La Banque mondiale révèle que seulement 10,5 % des Nigérianes occupent un emploi salarié, mettant en lumière un déséquilibre marqué dans l’accès aux emplois formels et rémunérateurs.
Selon l’édition 2026 du rapport sur les données relatives au genre au Nigéria, le taux de participation des femmes au marché du travail restait élevé, à 80,7 % en 2025. Cependant, la majorité des femmes exercent des emplois informels ou précaires, avec peu de salaires stables. 10,5 % seulement occupaient un emploi salarié. Pour comparaison, le taux d’emploi salarié des hommes était de 17 %, et la moyenne des femmes salariées en Afrique subsaharienne atteignait 16,9 %, contre 54,6 % au niveau mondial.

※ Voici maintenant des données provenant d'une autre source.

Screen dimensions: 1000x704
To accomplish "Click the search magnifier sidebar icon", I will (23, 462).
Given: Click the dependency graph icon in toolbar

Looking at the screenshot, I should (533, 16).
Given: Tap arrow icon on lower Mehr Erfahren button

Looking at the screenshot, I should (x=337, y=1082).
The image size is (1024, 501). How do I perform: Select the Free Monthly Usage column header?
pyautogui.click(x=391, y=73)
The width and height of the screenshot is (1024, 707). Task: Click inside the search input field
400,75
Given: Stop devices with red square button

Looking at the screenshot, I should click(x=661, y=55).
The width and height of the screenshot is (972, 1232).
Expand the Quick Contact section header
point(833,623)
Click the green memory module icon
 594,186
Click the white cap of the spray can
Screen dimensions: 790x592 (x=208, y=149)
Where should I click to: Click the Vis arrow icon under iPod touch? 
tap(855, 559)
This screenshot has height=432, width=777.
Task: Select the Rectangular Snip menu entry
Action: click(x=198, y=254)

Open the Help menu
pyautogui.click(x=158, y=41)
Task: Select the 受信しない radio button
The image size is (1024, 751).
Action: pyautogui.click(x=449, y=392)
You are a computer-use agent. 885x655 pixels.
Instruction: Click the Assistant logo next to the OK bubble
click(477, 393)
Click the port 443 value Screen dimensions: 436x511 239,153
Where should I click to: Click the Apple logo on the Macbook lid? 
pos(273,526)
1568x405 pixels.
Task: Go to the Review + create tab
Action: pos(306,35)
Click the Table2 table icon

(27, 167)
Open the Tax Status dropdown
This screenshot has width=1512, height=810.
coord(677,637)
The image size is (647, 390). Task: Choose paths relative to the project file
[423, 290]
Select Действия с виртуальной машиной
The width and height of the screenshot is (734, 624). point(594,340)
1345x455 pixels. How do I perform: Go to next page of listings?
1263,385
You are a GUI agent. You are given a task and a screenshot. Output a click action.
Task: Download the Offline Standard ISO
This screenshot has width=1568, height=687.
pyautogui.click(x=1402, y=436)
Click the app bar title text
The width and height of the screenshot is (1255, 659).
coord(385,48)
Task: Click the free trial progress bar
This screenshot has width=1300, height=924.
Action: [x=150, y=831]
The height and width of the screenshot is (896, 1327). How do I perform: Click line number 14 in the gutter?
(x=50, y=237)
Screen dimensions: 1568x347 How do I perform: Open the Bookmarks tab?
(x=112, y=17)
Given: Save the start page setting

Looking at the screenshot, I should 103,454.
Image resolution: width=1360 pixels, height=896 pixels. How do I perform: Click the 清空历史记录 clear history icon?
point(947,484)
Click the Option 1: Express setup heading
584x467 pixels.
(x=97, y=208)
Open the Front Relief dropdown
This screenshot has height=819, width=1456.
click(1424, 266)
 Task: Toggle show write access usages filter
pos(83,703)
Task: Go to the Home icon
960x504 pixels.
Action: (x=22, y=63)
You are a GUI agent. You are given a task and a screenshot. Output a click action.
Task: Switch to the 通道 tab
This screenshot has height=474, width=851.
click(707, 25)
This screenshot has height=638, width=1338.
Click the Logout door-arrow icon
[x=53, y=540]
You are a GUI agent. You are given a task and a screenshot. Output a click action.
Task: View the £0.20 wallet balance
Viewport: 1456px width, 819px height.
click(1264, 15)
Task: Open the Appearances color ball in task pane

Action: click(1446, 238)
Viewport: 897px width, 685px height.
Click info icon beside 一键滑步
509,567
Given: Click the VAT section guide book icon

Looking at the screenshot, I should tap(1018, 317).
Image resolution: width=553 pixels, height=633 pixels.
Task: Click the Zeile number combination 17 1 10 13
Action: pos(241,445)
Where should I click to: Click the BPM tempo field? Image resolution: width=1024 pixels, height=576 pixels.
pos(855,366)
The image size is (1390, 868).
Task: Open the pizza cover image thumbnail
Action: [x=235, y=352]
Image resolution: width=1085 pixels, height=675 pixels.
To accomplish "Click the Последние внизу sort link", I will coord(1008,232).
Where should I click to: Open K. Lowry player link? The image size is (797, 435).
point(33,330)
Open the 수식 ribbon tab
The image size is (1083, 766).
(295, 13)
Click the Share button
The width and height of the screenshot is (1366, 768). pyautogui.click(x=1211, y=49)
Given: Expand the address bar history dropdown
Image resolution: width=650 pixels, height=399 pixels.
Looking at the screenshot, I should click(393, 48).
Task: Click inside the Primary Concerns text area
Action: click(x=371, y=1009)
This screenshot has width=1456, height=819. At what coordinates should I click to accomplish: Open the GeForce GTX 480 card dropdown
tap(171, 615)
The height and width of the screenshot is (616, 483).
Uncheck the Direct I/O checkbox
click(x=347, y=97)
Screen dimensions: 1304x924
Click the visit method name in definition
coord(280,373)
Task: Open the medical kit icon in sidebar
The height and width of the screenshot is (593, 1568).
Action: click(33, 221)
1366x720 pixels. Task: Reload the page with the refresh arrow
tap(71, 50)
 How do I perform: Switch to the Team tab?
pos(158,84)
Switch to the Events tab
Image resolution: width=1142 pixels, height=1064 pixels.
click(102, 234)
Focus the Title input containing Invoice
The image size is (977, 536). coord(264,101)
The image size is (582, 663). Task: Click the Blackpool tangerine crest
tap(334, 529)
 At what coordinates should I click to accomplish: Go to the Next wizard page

Le rapport souligne que 79,1 % des femmes actives occupent un emploi précaire, contre 54,8 % des hommes. Une grande partie des femmes travaille dans l’agriculture (23,6 %), secteur moins dominant que pour les hommes (42,7 %). Malgré une participation élevée, la qualité de l’emploi reste un obstacle majeur à l’autonomisation économique des femmes.
Les données sur les jeunes femmes révèlent un taux de chômage de 6,29 % en 2025, inférieur à la moyenne régionale et mondiale, tandis que 13,4 % des jeunes femmes étaient ni scolarisées, ni employées, ni en formation, contre 10,5 % des jeunes hommes, signalant un désavantage précoce sur le marché du travail.
Le rapport met également en évidence des barrières structurelles : au Nigéria, la législation n’accorde aux femmes que 51 % des droits légaux dont bénéficient les hommes, et seulement 49 % des mécanismes de soutien à l’application des lois sur l’égalité des chances sont opérationnels. Selon des experts, les droits des femmes ne sont appliqués qu’à 34 % de leur potentiel. Entre octobre 2023 et octobre 2025, aucune réforme majeure n’a été mise en œuvre pour améliorer les opportunités économiques des femmes.
L’inclusion financière reste inégale : en 2024, 52,2 % des femmes avaient un compte bancaire contre 74,3 % des hommes, et seulement 36,5 % épargnaient via des systèmes formels, contre 50,2 % des hommes. La propriété foncière reste limitée : 88,5 % des femmes ne possédaient pas de terres en 2018, contre 58,9 % des hommes.
Dans le secteur privé, les femmes représentent 37,9 % des cadres supérieurs et intermédiaires en 2024, et seulement 14,3 % des entreprises comptaient des dirigeantes. Leur représentation politique reste faible : 3,91 % des sièges parlementaires et 8,82 % des postes ministériels étaient occupés par des femmes en 2024.
La Banque mondiale conclut que favoriser l’accès des femmes à des emplois de qualité et appliquer plus strictement les lois sur l’égalité des sexes seront essentiels pour stimuler la productivité, réduire la pauvreté et accroître la prospérité partagée au Nigéria.